A list of demands for a fair primary process would include:

- First and of bedrock importance, disallow any ballot-marking system but voter hand-marked paper ballots, as the standard for casting votes, of course with exceptions for disability. At the present moment, election departments across the country are updating or getting ready to update the last generation of voting systems, relics of the Help America Vote Act (HAVA) funding cycle. In some states, like Pennsylvania, Texas, Kansas, Ohio, Delaware, New Jersey, and New York, counties are ignoring activists' recommendations. Why they would want to do this does not lead to comforting answers. One development to be especially vigilant against is the use of BMDs, ballot marking devices, except in cases of disability. These are touch-screen devices by which the voter touches a screen to make choices and then the machine prints those choices on a paper ballot. These are inferior to hand-marked paper ballots, because gone are the unique, hand-markings which distinguish each ballot from every other. It would be laborious to make a large number of bogus ballots by hand marking them. But making large numbers of bogus BMD ballots would be easy


- For vote-counting machines, the only acceptable technology is that in which a voter hand-marks a paper ballot (with exceptions for disability,) and then feeds it into the kind of optical scan device which generates a digital image of each ballot, and then stores it in memory. These are already in use in over sixty percent of US counties. The images should be posted on the Internet or made available on a DVD for any citizen to recount. In the event that there are significant discrepancies with the official vote count, that is the signal for a court to order a hand recount of the paper ballots. At the forefront of efforts to make these images public record are citizen's groups like Audit USA, and citizen activists like Bev Harris, John Brakey, Harvey Wasserman, and Bob Fitrakis.

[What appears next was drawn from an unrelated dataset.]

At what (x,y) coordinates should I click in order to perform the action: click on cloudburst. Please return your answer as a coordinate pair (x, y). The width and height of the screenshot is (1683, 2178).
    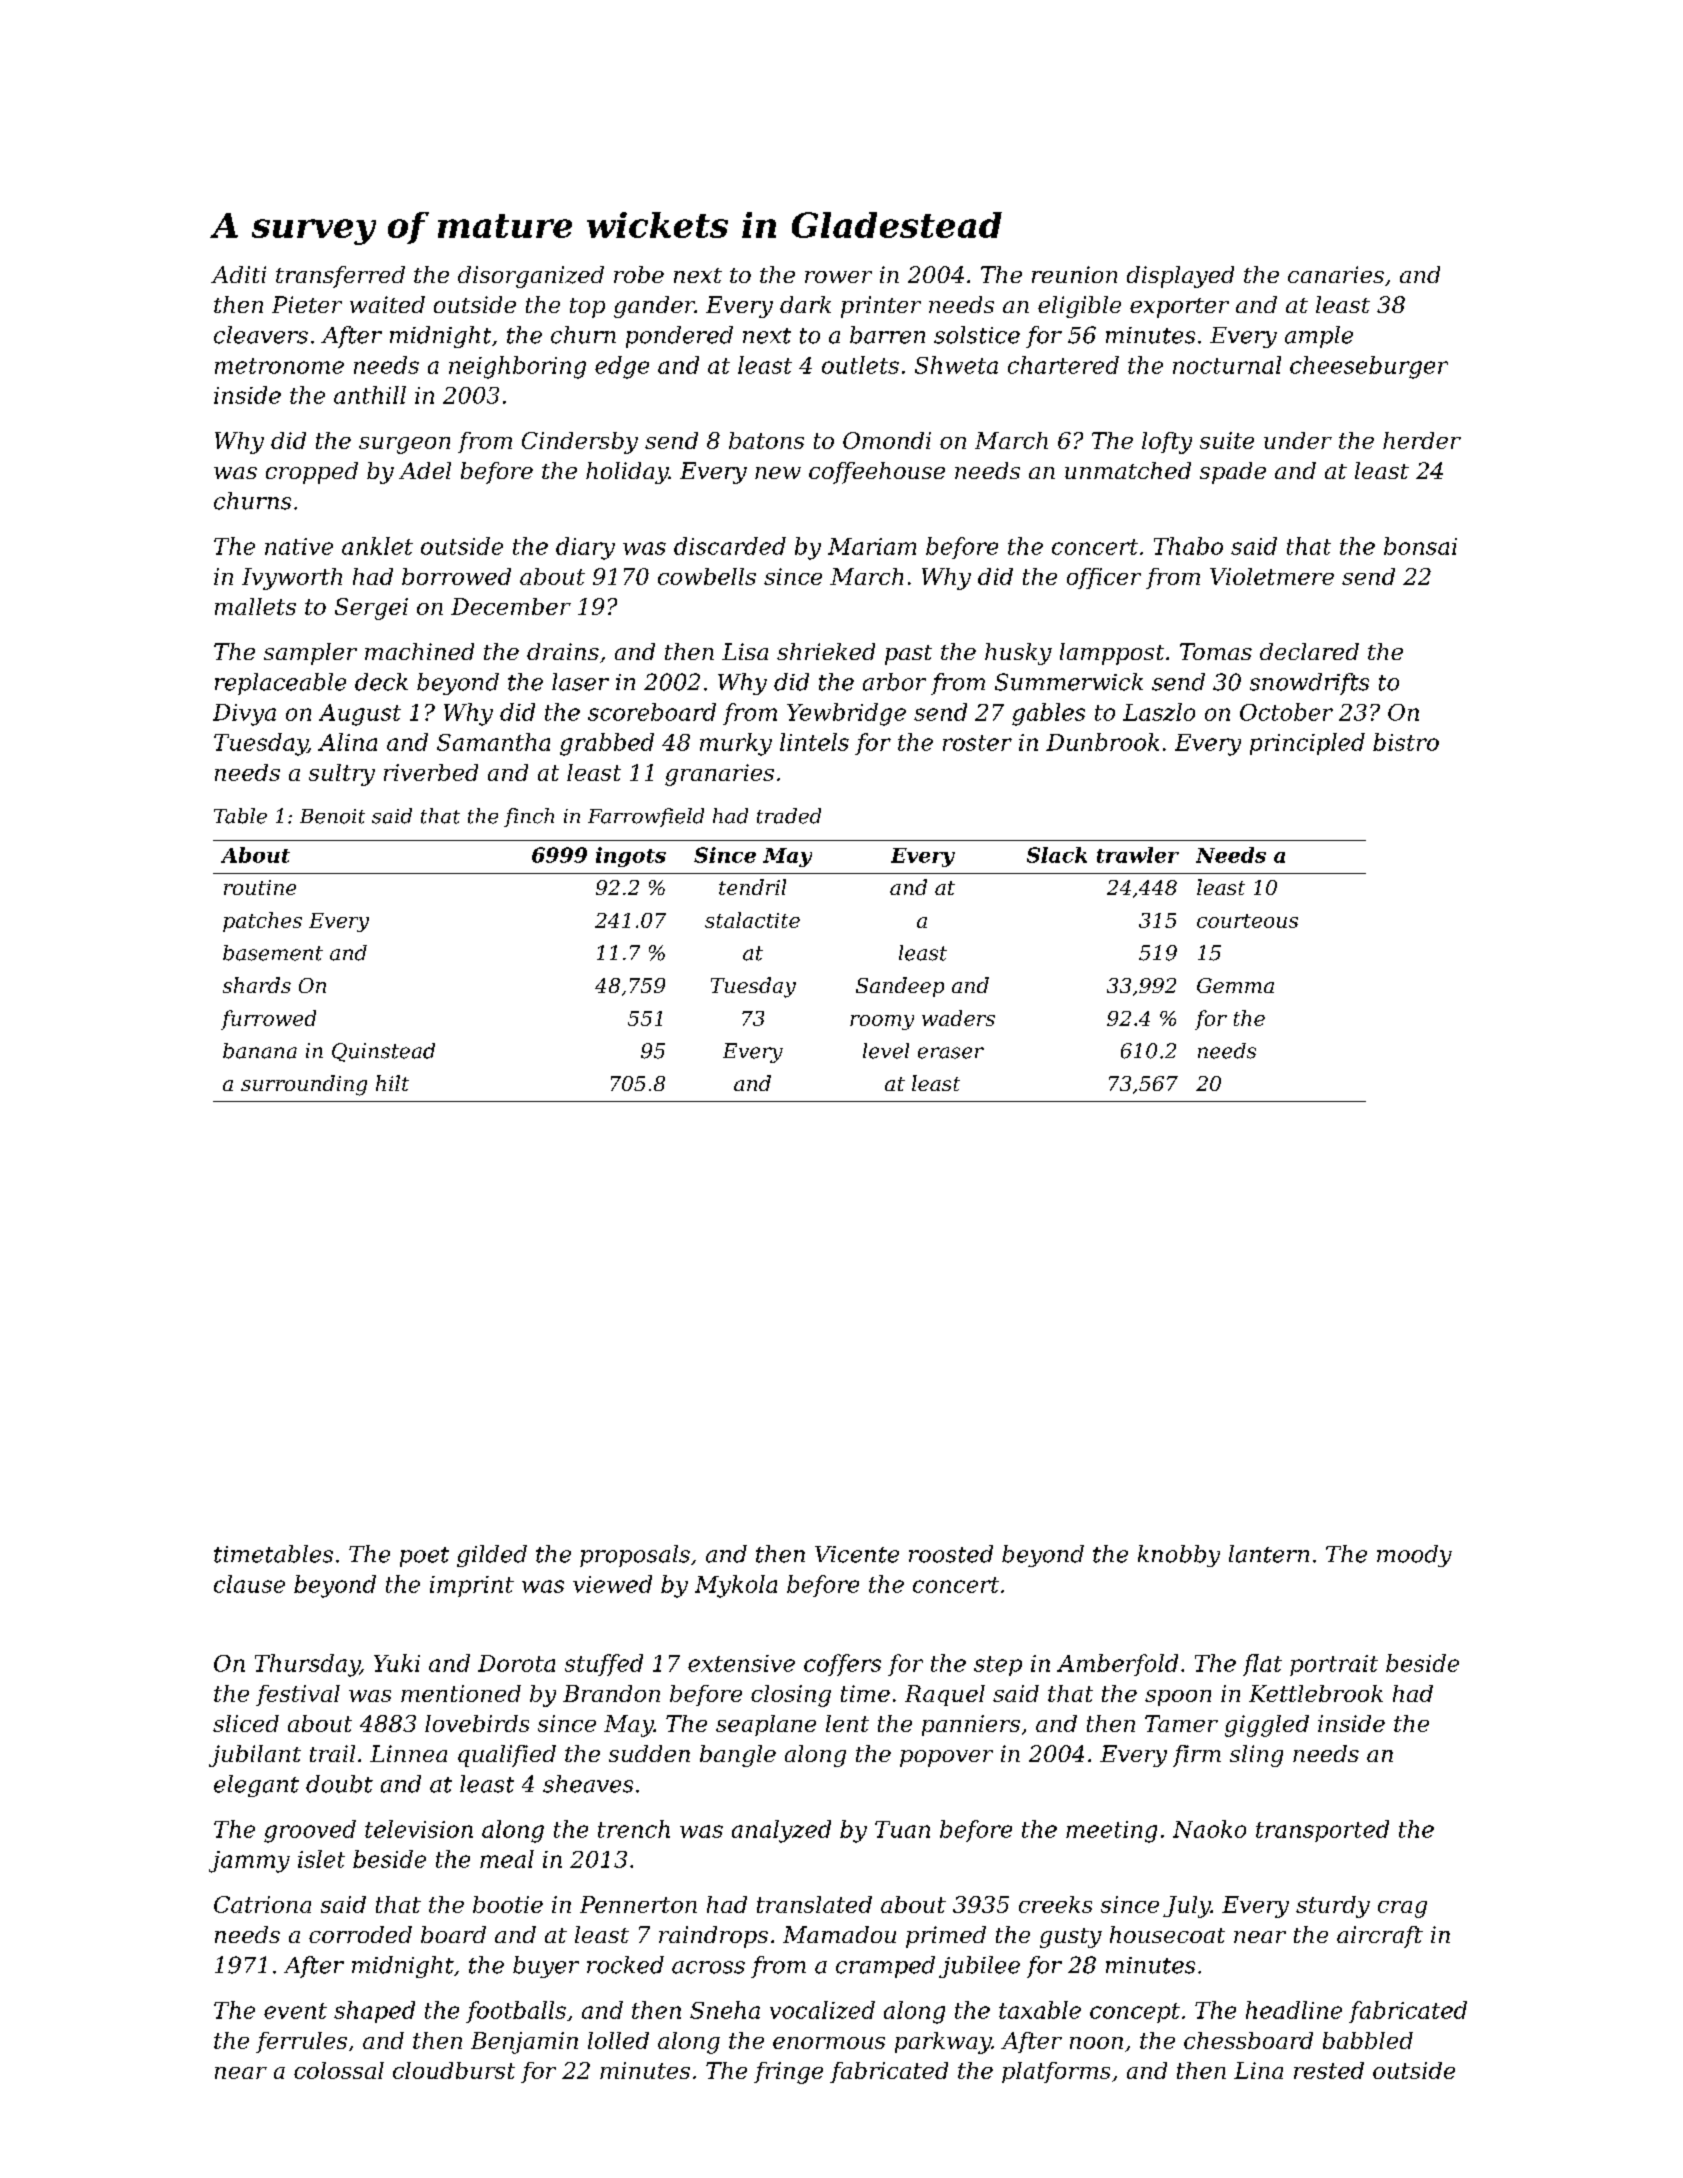
    Looking at the image, I should click on (454, 2070).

Secure, transparent, and verifiable elections are within reach. But Americans need to fight for them. Activist for Audit Elections USA John Brakey, in the thick of filing lawsuits against election departments in order to force them to preserve ballot images, argues that elections are controlled at a higher level than anyone ever imaged. Referring to the DNC's voter database which can be used to hack voter registrations and wreak havoc on a particular candidate's supporters, Brakey says:

"They know what magazines you read. They know if you like anchovies."